Déjà, le rapport de concertation sur la
refondation de l’été 2012 y faisait largement allusion. Lorsque vous faites
une recherche sur le portail officiel Eduscol, la bienveillance est partout,
vous y trouvez pêle-mêle :
le guide de l’école bienveillante, la bienveillance
par l’innovation, l’évaluation bienveillante, l’aide personnalisée bienveillante, la
coopération bienveillante, la prise en charge inter-catégorielle différenciée
et bienveillante, le travail collaboratif et bienveillant, la classe comme lieu
de bienveillance et de construction des connaissances, la communication
bienveillante, la parole vraie d’intention bienveillante, le climat bienveillant,
l’esprit de bienveillance, l’écoute bienveillante, l’équipe bienveillante, la
prise en charge bienveillante, la curiosité bienveillante, la « culture » de bienveillance,
la férule bienveillante (il fallait oser !), la posture bienveillante, l’autorité
bienveillante, l’accueil bienveillant, le regard bienveillant, la houlette bienveillante.
J’arrête là cet inventaire, il y en a tout autant sur Edusphère. Le lecteur
avisé aura compris que l’école du futur sera bienveillante ou ne sera pas. Nous
assistons en direct à la naissance d’un courant pédagogique nommé «
bienveillantisme ».
En filigrane, cette lourde insistance
illustre un reproche à l’endroit des enseignants, qui de toute évidence
manquent cruellement de cette vertu cardinale, devenue à la mode. Que celui
qui a des oreilles entende : les professeurs seraient d’abominables
autocrates, dépourvus d’empathie, sévères, injustes, cruels, se complaisant à
rabaisser leurs élèves, les accablant de mauvaises notes non méritées, se moquant
d’eux à l’envi… L’impopularité avérée des enseignants dans la société n’avait
vraiment pas besoin de ce nouveau coup.
"Disposition généreuse à l’égard de
l’humanité." C’est ainsi que l’on définit le mot bienveillance. Il s’agit donc d’une
qualité humaine louable. Il n’est pas question ici d’affirmer que cette vertu
n’a pas sa place dans l’enseignement. Il s’agit simplement de dénoncer la mise en avant
unique de cette vertu humaniste comme solution nouvelle aux résultats
catastrophiques de l’école française et l’utilisation d’un raisonnement une fois
de plus fallacieux que l’on pourrait résumer ainsi : l’absence de résultats à
l’école trouve son origine dans le manque de bienveillance des enseignants ; si
les élèves échouent c’est car leurs enseignants sont mal disposés envers
eux, leur octroient de mauvaises notes, les moquent, les rabaissent.

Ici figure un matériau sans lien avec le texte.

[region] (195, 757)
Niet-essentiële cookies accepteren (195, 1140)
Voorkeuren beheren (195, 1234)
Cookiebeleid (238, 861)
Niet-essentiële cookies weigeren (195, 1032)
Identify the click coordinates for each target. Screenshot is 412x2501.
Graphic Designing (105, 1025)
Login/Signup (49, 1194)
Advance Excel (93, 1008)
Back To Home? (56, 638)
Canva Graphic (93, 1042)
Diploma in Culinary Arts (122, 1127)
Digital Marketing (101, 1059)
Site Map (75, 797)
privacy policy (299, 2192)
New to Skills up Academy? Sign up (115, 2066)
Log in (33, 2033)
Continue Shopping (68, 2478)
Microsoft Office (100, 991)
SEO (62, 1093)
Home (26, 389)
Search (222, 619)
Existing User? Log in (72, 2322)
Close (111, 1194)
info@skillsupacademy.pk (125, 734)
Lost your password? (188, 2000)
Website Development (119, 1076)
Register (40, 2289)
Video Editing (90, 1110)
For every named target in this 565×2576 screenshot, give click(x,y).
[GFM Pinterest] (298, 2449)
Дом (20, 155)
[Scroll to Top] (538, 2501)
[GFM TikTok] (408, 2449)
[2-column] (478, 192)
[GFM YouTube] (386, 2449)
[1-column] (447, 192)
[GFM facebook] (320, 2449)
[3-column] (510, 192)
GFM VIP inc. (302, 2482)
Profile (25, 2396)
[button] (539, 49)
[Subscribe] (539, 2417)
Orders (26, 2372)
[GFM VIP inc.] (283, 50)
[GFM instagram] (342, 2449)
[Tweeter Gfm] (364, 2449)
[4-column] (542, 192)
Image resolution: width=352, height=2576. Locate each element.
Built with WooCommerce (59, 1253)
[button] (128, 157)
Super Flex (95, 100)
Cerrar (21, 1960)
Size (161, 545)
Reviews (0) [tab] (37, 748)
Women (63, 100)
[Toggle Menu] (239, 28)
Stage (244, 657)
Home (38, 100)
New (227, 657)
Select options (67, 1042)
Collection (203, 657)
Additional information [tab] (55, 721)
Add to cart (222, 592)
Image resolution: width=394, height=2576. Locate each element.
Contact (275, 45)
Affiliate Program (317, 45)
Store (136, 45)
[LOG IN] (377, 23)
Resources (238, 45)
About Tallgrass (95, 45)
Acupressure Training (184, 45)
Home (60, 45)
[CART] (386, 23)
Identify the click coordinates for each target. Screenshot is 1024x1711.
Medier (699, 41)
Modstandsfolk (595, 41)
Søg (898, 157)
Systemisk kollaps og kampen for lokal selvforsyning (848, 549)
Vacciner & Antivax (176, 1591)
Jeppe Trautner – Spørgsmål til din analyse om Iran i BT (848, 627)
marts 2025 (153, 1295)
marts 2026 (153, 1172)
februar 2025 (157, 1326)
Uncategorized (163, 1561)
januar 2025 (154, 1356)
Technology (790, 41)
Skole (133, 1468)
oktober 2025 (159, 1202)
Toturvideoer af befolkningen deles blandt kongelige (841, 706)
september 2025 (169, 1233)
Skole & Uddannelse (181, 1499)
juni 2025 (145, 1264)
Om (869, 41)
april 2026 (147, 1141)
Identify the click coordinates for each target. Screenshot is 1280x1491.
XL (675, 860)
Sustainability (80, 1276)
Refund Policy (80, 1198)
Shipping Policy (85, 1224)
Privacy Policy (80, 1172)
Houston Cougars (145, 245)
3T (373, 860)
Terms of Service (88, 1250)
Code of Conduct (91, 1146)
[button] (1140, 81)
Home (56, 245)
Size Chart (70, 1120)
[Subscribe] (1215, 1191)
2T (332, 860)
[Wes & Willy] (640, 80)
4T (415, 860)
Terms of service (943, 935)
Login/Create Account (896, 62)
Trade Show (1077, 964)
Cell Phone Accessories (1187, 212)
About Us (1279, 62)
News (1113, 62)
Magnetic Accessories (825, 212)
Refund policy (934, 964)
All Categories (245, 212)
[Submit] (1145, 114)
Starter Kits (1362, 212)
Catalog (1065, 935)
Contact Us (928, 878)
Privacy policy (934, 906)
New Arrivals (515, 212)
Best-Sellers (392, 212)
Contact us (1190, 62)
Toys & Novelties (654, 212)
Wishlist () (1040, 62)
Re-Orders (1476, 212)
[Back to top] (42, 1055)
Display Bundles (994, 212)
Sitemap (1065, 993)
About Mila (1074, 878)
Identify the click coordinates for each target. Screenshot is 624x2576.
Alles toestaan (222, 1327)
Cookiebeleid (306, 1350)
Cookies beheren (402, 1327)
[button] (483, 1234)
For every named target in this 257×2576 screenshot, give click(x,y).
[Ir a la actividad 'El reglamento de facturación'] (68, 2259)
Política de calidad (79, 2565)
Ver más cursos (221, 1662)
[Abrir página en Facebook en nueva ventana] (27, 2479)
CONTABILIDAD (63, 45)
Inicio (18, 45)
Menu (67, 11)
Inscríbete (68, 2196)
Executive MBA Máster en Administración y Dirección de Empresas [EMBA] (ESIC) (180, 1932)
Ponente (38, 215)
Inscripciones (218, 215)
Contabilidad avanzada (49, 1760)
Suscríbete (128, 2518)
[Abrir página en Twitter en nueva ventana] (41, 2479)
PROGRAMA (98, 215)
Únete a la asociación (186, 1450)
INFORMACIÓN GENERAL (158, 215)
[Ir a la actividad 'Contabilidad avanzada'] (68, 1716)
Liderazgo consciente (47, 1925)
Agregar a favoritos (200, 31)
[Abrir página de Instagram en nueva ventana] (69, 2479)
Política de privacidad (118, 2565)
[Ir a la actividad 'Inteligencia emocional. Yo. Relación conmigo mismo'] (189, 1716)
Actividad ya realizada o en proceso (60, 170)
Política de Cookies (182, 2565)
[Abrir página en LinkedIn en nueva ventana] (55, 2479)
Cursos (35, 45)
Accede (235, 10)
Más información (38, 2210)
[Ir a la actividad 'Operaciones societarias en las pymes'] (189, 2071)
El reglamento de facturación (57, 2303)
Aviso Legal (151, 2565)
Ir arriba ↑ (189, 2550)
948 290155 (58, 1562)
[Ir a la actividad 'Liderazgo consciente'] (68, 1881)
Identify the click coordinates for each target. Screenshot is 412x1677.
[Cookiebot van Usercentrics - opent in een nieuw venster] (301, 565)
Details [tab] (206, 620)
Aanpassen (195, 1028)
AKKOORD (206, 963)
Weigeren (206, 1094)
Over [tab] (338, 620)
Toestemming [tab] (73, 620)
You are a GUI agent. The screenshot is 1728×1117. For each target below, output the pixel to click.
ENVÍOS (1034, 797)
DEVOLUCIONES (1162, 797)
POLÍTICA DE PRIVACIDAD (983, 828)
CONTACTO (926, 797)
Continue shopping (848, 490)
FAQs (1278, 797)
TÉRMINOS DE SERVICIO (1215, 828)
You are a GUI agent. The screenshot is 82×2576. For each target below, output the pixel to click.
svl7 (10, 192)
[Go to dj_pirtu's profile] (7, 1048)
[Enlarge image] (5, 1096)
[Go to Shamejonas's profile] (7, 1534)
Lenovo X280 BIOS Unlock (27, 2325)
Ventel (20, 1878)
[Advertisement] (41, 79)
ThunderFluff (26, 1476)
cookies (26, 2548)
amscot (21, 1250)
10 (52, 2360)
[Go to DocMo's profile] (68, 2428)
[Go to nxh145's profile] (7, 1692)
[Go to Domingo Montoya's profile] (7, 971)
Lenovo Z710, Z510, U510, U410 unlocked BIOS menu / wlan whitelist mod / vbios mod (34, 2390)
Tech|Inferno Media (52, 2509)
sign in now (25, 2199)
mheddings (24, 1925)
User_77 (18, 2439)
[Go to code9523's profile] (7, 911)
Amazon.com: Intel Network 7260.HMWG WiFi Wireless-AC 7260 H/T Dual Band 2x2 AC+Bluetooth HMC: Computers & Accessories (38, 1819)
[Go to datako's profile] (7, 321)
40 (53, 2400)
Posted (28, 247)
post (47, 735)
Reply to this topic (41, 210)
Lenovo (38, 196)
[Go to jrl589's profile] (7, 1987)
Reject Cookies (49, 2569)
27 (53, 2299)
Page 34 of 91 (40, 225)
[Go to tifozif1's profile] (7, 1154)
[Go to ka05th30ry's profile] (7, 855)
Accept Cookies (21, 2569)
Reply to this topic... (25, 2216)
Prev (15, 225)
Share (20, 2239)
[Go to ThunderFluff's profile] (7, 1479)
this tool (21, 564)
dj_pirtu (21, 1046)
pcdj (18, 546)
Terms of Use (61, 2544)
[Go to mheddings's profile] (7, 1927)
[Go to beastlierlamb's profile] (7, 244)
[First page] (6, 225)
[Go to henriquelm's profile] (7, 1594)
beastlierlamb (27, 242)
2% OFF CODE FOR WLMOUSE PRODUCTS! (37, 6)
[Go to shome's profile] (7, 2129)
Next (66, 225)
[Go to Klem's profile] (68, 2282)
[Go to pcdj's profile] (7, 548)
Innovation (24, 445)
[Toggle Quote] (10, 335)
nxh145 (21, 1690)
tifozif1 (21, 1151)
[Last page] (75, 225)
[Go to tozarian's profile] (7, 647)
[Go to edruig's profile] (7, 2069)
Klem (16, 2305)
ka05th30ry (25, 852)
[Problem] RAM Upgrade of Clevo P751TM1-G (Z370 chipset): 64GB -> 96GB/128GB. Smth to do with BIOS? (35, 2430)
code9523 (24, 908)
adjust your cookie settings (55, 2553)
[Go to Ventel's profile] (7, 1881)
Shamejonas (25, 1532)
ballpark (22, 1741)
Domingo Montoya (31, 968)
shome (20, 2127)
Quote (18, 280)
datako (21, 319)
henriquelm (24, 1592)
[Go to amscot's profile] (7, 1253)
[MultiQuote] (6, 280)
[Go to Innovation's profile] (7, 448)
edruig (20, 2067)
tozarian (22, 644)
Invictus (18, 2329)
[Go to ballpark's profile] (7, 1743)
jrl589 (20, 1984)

C’est une
contre-vérité énorme et dangereuse car elle plaît à l’opinion. Faute de vouloir se
pencher honnêtement sur les raisons de l’échec de l’école (les méthodes
pédagogiques inefficaces), les éducrates font d’une pierre deux coups : ils se
dédouanent de toute responsabilité (les enseignants sont malveillants) tout en
restant dans leur champ idéologique qui consiste à occulter le réel. Par
exemple, supprimons les notes ou les évaluations négatives : l’institution est ravie car
les statistiques internes vont monter, tout en s’octroyant les lauriers de
l’humanisme. On pourra nous dire dans quelques temps : vous voyez, depuis que l’école
est devenue bienveillante (bonnes notes à tout le monde) les résultats ont
grimpé. Restera tout de même l’épineuse question des comparaisons
internationales ; une solution à mon sens porteuse serait de ne plus y
participer.
Mais puisque la question de la
bienveillance est à l’ordre du jour, saisissons l'opportunité pour dépasser les poncifs
ci-dessus parés d’un humanisme de pacotille ; il est vrai que la
bienveillance manque cruellement dans l’Éducation Nationale mais pas de la façon que l’on
nous décrit.
Considérons les enseignants: ils sont le niveau zéro de la hiérarchie
de cette usine à gaz, considérés comme de vils exécutants et qui pourtant tout
au long des réformes qui disent la doxa, continuent contre vents et marées à
tenir les classes, les élèves, leurs parents. Qui, chaque jour doivent affronter
solitude, désarroi, agressions, découragement, manque de moyens devant des
classes de plus en plus difficiles, des parents d’élèves de plus en plus
intrusifs. Tout cela pour une reconnaissance sociale nulle et un salaire se
réduisant comme peau de chagrin, parmi les plus bas en Europe. Où est la
bienveillance dans cela ?
Considérons les élèves. Notre
système est malveillant envers eux, on en raison de la méchanceté des
enseignants, mais simplement parce que l’école ne parvient pas à les instruire
tous. Notre système est malveillant enversles élèves parce qu’il ne leur permet
pas de bénéficier de méthodes pédagogiques efficaces. Notre système
est malveillant envers les élèves issus de classes sociales défavorisées car il ne
les laisse de côté et refuse de prendre en compte les quantités de données
probantes qui permettraient à leurs enseignants de les faire réussir.
Non, la
bienveillance ne consiste pas à faire croire aux élèves et à leurs parents
qu’ils ont réussi quand c’est faux. Elle consiste à les faire véritablement
réussir. Cela impliquerait une véritable et profonde remise en question des
méthodes pédagogiques officielles, ainsi que le choix audacieux de s’appuyer
sur les données probantes, plutôt que sur des considérations idéologiques
devenues aujourd'hui obsolètes.
Oui, je suis d’accord pour parler de
bienveillance à l’école, mais honnêtement et sans se voiler la face. L’école échoue
depuis des années mais ce n’est pas à cause des enseignants. Elle échoue à
instruire les élèves car elle échoue à former des enseignants efficaces et à
leur donner les moyens de travailler correctement. L’enseignant est sans
cesse culpabilisé, infantilisé et accusé de tous les maux ; il serait temps que les
véritables décideurs assument enfin leurs responsabilités, et s’ils sont
véritablement convaincus du rôle de l’école publique dans la société, prennent enfin des
décisions allant dans le bon sens.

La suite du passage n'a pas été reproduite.